What replaced them is largely algorithmic: good for getting content to your brain and anticipating what you are likely to like. But algorithms are fundamentally bad at challenging tastes or expanding them. Or recommending, amid a winding conversation, a completely different genre or even medium (a book, an album, a pub), as frequently happened at Blockbuster.
“I think about this as a parent a lot, about how much as a kid I valued these spaces where I could get together and meet other people and have the kind of conversations that happened in video stores,” Greenberg told me. “There’s something really valuable in doing that in a local community, and that’s the kind of thing that I feel like we’re missing right now.”
We are missing a social node, a movie-obsessed hub,
a cauldron where frontline workers with latent talent and ambition
simmered, being around things and people that lit up their imagination
and vice versa. That’s why I like Smith’s alternate history of
Blockbuster as a theater — the idea specifically puts a value on the
experience of hanging out with other movie people.
It replaces the video store with something social, rather than purely technological. The problem is: social dynamics and genuine human connections are hard to measure and harder, if not impossible, to control. Relationships get passing lip service in the industry, but I have never heard a retail CEO trumpet the value of idle banter between store-level employees and customers in an earnings call.
The growing void is not limited to movies. Technology is, more and more, reducing retail friction points, and with it the work humans used to do. In some cases the human may be the friction point. Self-checkout, cashierless stores, buy online, pick up in-store: It’s getting easier every day to navigate even the physical retail world without talking to a single soul.

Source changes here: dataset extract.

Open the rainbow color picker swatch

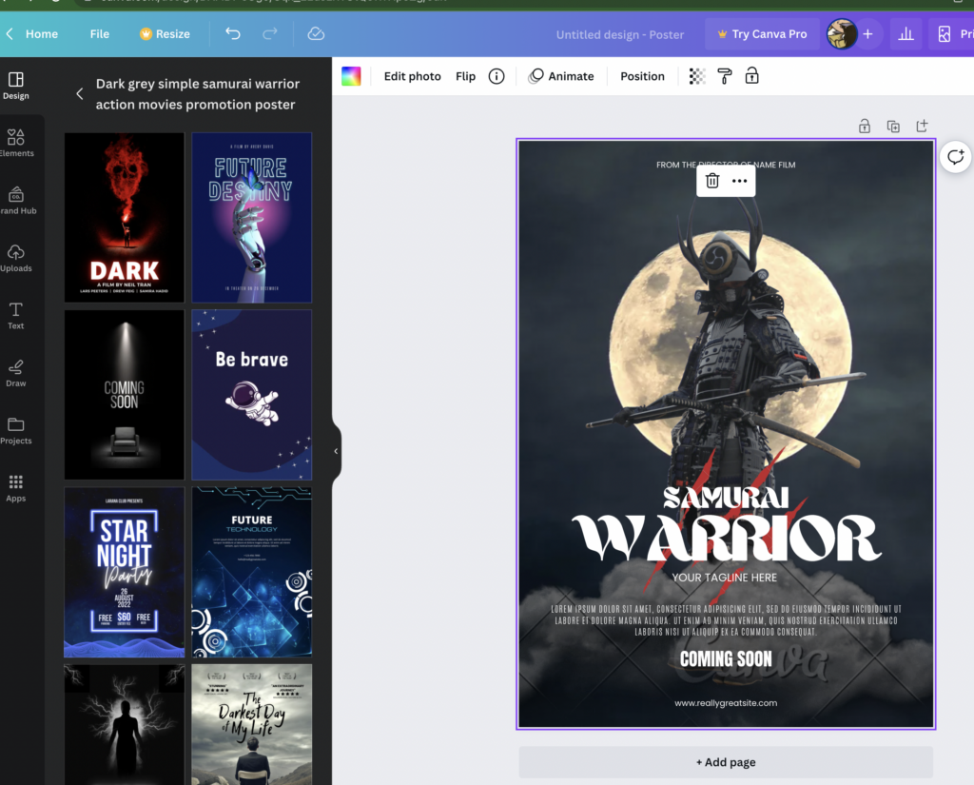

At around 5 p.m. on the evening of Sept. 11, 2001, I
left the surreal cave of a duplex living room, where my roommate’s TV
had played nonstop footage of unreal destruction since the morning, and
went to where I spent the majority of my evenings at the time:
I went to work at the video store thinking no customers would be there. Everyone, I assumed, would be rooted in their living rooms, eyes plastered to the news, waiting for the next bit of information to come through, for someone to satisfyingly explain what just happened, and when war would start and with whom.
I was wrong. The store was nearly as busy as a weekend night. And weekend nights at the store I worked in then — tucked into a corridor of fast-food restaurants and gas stations near a major highway interchange in Columbia, Missouri — were crazily, impossibly busy.
At least one customer that night, a middle-aged man with a sad smile, said he came to the store to get away from the news, to take a break. A lot of people, though, didn’t even mention the events of the day. I wondered if they came to the store because … well, that’s what they did. It was just another night, and watching videos was what they did with their nights.
I remember being irritated, even angry, by the foot traffic in the store. “Go home!” I thought. “Go home and watch the news!” That’s what I wanted to be doing, before work compelled me out of the house, away from my own obsessive news-watching.
By mid-shift, that feeling was gone. I was glad to be pulled away, to be around people, to be at the store. I had assumed everyone was there for the movie they would go sit in front of later. But I have to think — given my own relief — that a lot of them came for more than the videos. They also wanted to be around people on that day, in a friendly place. They wanted to be out, in the world.
And at the time, the world very much included Blockbuster.